Address: Harry Thuku Road, Central Business District, Nairobi, Kenya
Telephone: +254 20 225 174
Ignore its odd title; this small theatre venue is well worth checking out. As the name suggests, most of those who frequent its halls are professionals from the surrounding offices but don’t let that put you off: the theatrical and dance performances are second to none. Home to the well-known Phoenix Players theatre group, who regularly perform productions by western and Kenyan playwrights, it offers a more intimate playhouse experience than the Kenya National Theatre.
Address: Parliament Road, Central Business District, Nairobi, Kenya
Telephone: +254 20 225 506.
Culture and history info
The history of Nairobi began with the Lunatic or "Looney" Express.

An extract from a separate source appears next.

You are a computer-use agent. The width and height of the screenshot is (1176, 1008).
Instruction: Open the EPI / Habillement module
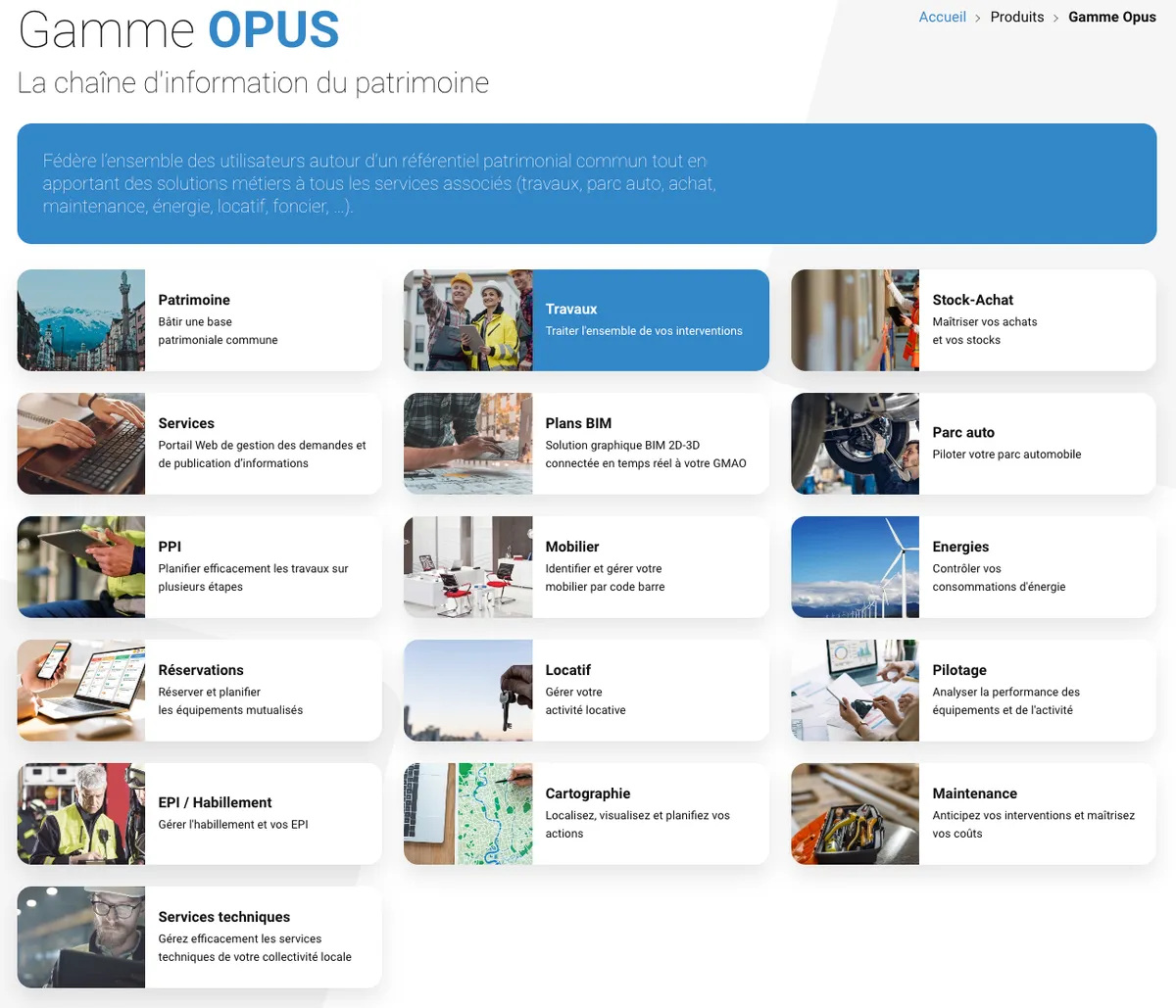pyautogui.click(x=196, y=813)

In 1899, when the builders of the "Lunatic Express" railway line decided to set up camp at "Ewaso Nai´beri", they likely had no idea that they had just sown the seeds of what would become the largest city in the region. They chose to camp in this place because Nairobi was cool and well supplied with water. It is no wonder that the local Maasai people had named it "Ewaso Nai´beri" meaning "a place of cool waters". The cool temperature was a welcome relief from the hot Mombasa coastal sun the British had to contend with as they built the railway line from Mombasa to Uganda.
Nairobi also offered an escape from the man-eaters. The fact that "Ewaso Nai´beri" was a swampland reduced the likelihood of an encounter with lions. During the construction of a bridge at Tsavo a year earlier, two very large male lions killed and ate more than 135 of the railway workers.
This railway line, meant to connect the East African interior with the rest of the world, had been named the "Lunatic Express" by skeptics doubting its economic worth. However, the British were unable to pronounce this complex name and, instead, coined their own name from the original, calling it "Nairobi". The Looney express camp gave rise to the town that would later become the City of Nairobi
Everyday Nairobi life is a bustle of activity as people go about their business. Nairobians juggle work, and personal and family obligations, while still finding time to enjoy their social favorites and contribute to the community. For locals, a typical weekend in Nairobi is very busy, from business/networking functions, sporting events and recreational activities to family weddings, barbecues and church events. Nairobi never slows down.